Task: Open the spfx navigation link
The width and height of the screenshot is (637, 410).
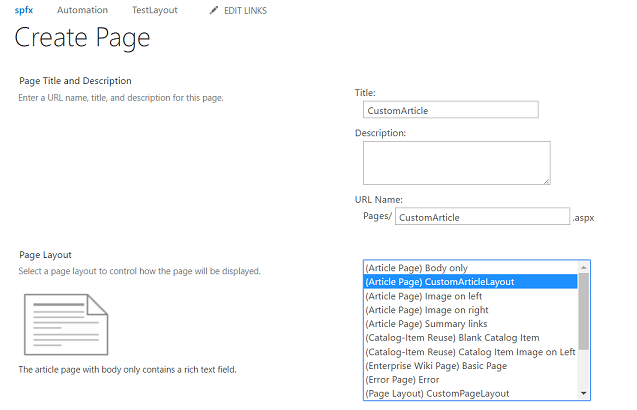Action: click(x=24, y=10)
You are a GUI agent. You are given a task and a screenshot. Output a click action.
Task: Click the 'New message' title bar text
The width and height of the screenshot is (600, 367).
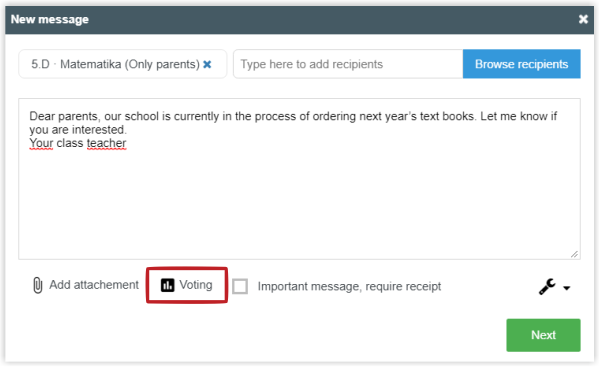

○ ○ ○ ○ ○ ○ ○

### Exercise prompt
Without any pictures, reproduce exactly the lines from the line that contains "You are a GUI" to the end of the entries above, both ends included.

### Solution for this exercise
You are a GUI agent. You are given a task and a screenshot. Output a click action.
Task: Click the 'New message' title bar text
The width and height of the screenshot is (600, 367).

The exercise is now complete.